Patrizia Zappa Mulas, con la sua solita raffinatezza prospettica e interpretativa sa ricavare per Medea, dal ponderoso testo del ’49, una delicata silouette di persona autentica e coraggiosa, forte, come dicevamo, di molte complesse letture e di molte sedimentate competenze, che rendono accessibili a qualsiasi pubblico i diversi strati di senso conferiti nei secoli alla vicenda enorme e controversa di una extracomunitaria fratricida, figlicida, traditrice della patria e assassina tout court.
La regia di Cauteruccio si rivela un’operazione di restyling che si sviluppa con ritmo elegante e svelto, rivivificato da tagli e montaggi impavidi quanto a interazioni, dialoghi, movimento, suono e colore. Un bel progetto, consapevole ed energico e sorretto dall’attualità di tendenza delle musiche salentine e il loro richiamo incantatorio, ora morbido, ora implacabile.
Si tratta, in breve, di una esperienza significativa e di tutto rispetto, ancorché sommessa. Di quelle che, come certi farmaci, a “lento rilascio”, si aprono una strada nell’organismo, (qui diremmo nella coscienza), medicando lentamente oscure disfunzioni cognitive, con l’apporto di sostanze che mancano o contrastano. In cartella stampa poche le letture, benchè autorevoli, sufficientemente attente al testo originario e agli aggiornamenti su quel mito, da percepire e restituire il senso culturale ed emotivo dell’impresa, da non perdersi, invece, amando il teatro, non fosse che per la qualità e la sapiente pertinenza dell’impianto scenico, delle musiche appositamente composte, della grinta appassionata degli interpreti, degli abiti di scena.
--- --- ---
Esercizi proposti
**A)** Nel brano sulla Medea, a chi è attribuita la regia?
**B)** Trascrivi dal brano sulla Medea il passo da "Si tratta, in" a "abiti di scena.".
Le righe qui riportate non hanno alcun legame con il brano.

Dati forniti
--- --- ---
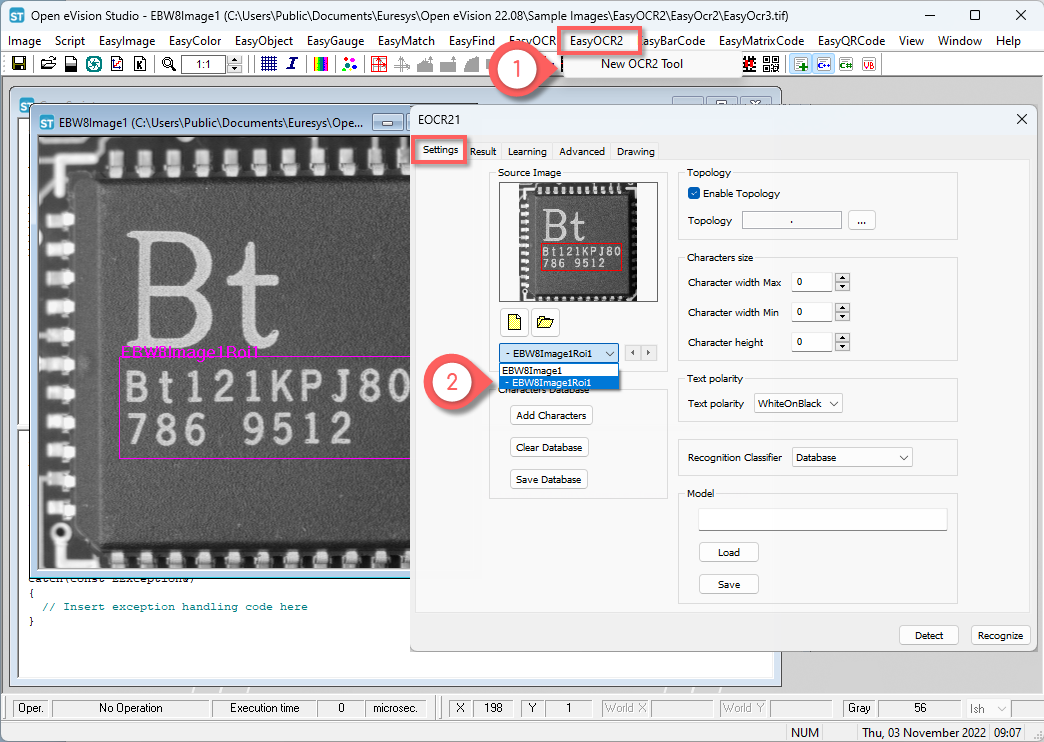Click the open folder icon under Source Image

545,322
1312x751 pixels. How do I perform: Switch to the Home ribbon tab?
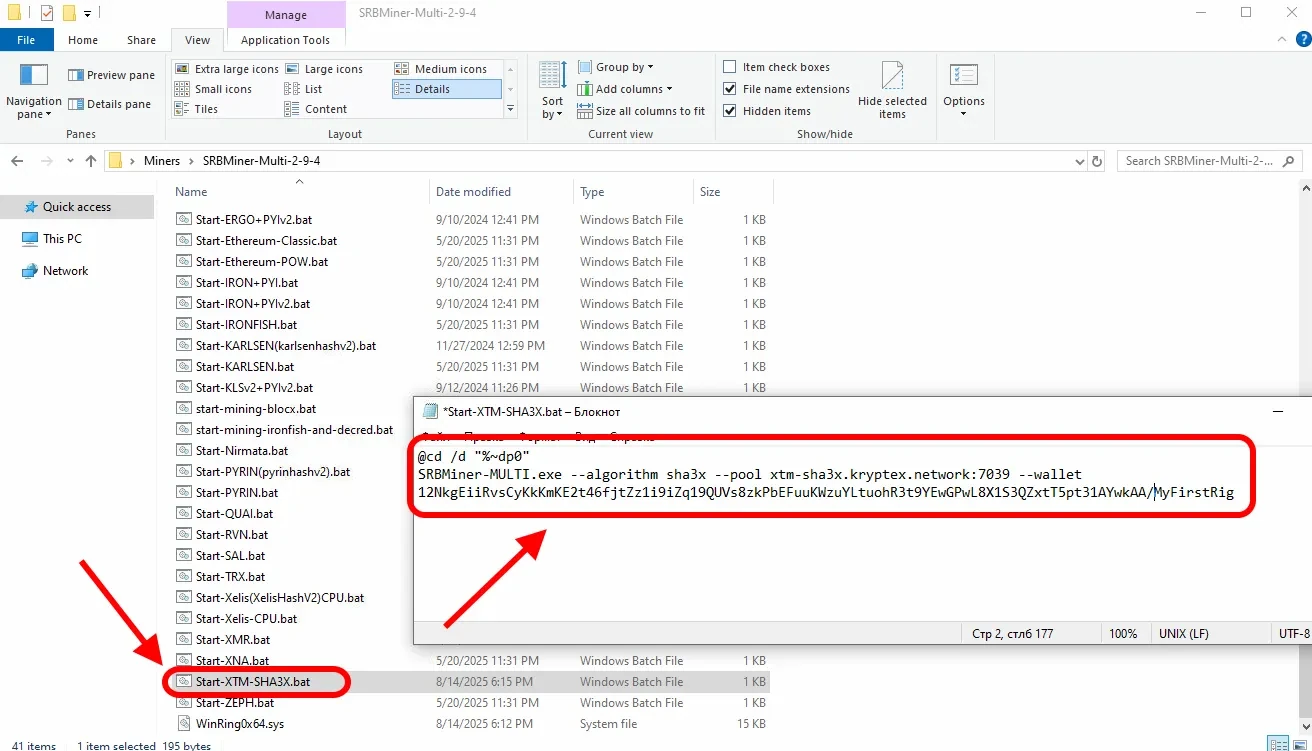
--- --- ---
Risposte date
**A)** A Cauteruccio.

**B)**
Si tratta, in breve, di una esperienza significativa e di tutto rispetto, ancorché sommessa. Di quelle che, come certi farmaci, a “lento rilascio”, si aprono una strada nell’organismo, (qui diremmo nella coscienza), medicando lentamente oscure disfunzioni cognitive, con l’apporto di sostanze che mancano o contrastano. In cartella stampa poche le letture, benchè autorevoli, sufficientemente attente al testo originario e agli aggiornamenti su quel mito, da percepire e restituire il senso culturale ed emotivo dell’impresa, da non perdersi, invece, amando il teatro, non fosse che per la qualità e la sapiente pertinenza dell’impianto scenico, delle musiche appositamente composte, della grinta appassionata degli interpreti, degli abiti di scena.